People with cyclothymia might clean house nonstop for hours. Sleep eludes them. They do not feel tired. During highs, feelings of elation, irritability, or anger occur. Relationships are strained. Decision-making is flawed. They may go on buying sprees or make foolish investments.
"There's a lot of goal-directed behavior that's excessive," says cyclothymia researcher Lyn Abramson, PhD. She is a professor of clinical psychology at the University of Wisconsin, Madison. "They might start projects when they don't have money to do the project."
Patients typically fall into two groups. Some find the disorder helps them function. During highs, they can work longer hours and ideas come easily. "They are not impaired with the high," Dr. Abramson explains. "They're facilitated by it. If the depression is not too debilitating, they function better than average."
There is another subgroup of people with cyclothymia whose work life is seriously impaired during the high phases of cyclothymia. Those folks become distracted. Or they make bad decisions.
Certain events can trigger a cycle. For instance, a job interview may get a person with cyclothymia too charged up. That leads to high symptoms. They also may overreact to failure—that leads to depression.
Most people with the condition face mood changes every few days, and some cycle more rapidly. Symptom-free periods rarely exceed two months.
This condition is a mild form of
bipolar disorder. For those with cyclothymia, the symptoms are less intense and do not last as long.
Ups are not as high and downs are not as low as in a full-blown bipolar disorder. Although, some people with cyclothymia eventually develop the symptoms of more serious bipolar disease.
Bipolar disease and cyclothymia tend to run in families. There may be a genetic link between the two. Differences in temperament may also come into play.

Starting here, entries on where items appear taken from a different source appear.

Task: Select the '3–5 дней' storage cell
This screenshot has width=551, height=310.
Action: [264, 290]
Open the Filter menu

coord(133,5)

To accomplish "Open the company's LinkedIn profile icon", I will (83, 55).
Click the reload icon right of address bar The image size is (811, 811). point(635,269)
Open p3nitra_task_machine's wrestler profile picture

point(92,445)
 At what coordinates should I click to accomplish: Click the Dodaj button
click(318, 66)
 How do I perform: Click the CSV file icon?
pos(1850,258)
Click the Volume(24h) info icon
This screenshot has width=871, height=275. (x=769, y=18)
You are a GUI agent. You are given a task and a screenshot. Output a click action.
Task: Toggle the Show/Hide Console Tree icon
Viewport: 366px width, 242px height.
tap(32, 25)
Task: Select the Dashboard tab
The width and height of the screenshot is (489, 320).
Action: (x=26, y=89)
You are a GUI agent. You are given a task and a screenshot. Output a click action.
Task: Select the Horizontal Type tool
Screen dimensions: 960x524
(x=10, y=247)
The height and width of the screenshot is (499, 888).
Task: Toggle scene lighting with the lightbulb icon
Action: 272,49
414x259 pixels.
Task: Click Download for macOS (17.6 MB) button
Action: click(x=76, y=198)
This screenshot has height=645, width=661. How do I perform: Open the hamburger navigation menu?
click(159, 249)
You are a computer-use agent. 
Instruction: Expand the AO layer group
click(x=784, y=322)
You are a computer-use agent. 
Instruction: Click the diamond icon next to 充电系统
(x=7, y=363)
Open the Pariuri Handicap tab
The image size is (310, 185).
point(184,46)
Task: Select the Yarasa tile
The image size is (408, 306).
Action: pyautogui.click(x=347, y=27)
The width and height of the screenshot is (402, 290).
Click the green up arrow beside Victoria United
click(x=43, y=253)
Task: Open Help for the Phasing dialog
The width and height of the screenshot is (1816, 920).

Cyclothymia often becomes apparent during adolescence or early adulthood. It affects men and women equally. National Depressive and Manic-Depressive Association board member Thomas L. Schwenk, MD, says patients rarely seek treatment from their doctor for mild mood cycling. Dr. Schwenk is also professor and chair of the Department of Family Medicine at the University of Michigan.
"Cyclothymia is a very odd diagnosis that is ignored, either because it doesn't have significant functional impact or other psychiatric or medical comorbidity (conditions) supersedes it," explains Dr. Schwenk. "In primary care, other medical and psychiatric problems often take priority."
Patients may voice concern about depression. However, downs typically do not last long enough for antidepressants to be useful. And the drugs may set off a severe hypomanic or up episode.
Some patients try self-medicating with
alcohol. But drinking or
worsen the risk of
Patients who seek psychiatric care may receive medicines normally used to treat bipolar disorder. Generally, other medicines, like mood stabilizers, are recommended instead of antidepressants. This is because antidepressants can trigger manic episodes. If you do need to take an antidepressant, often another medicine is combined with it.
Patients often do not want to lose the improved functioning they experience during a 'high'. "Some people like the periods of being up," Dr. Schwenk explains. "They have a lot of trouble with treatment because they are not sure they want to be treated, or they don't want to be labeled as having a disease."
Even when medicine lacks appeal, counseling can help buffer the ups and downs. Therapists may suggest maintaining a regular schedule: wake up, eat, and go to bed at the same times. Other techniques include avoiding situations that trigger cyclothymic episodes and developing strategies for controlling responses to events. Still other therapies focus on improving relationships.
For anyone noticing a cyclic mood pattern: "Go to a psychiatrist, and emphasize you're not just experiencing depression but also highs," advises Dr. Abramson. "If patients comply with treatment, it often can help."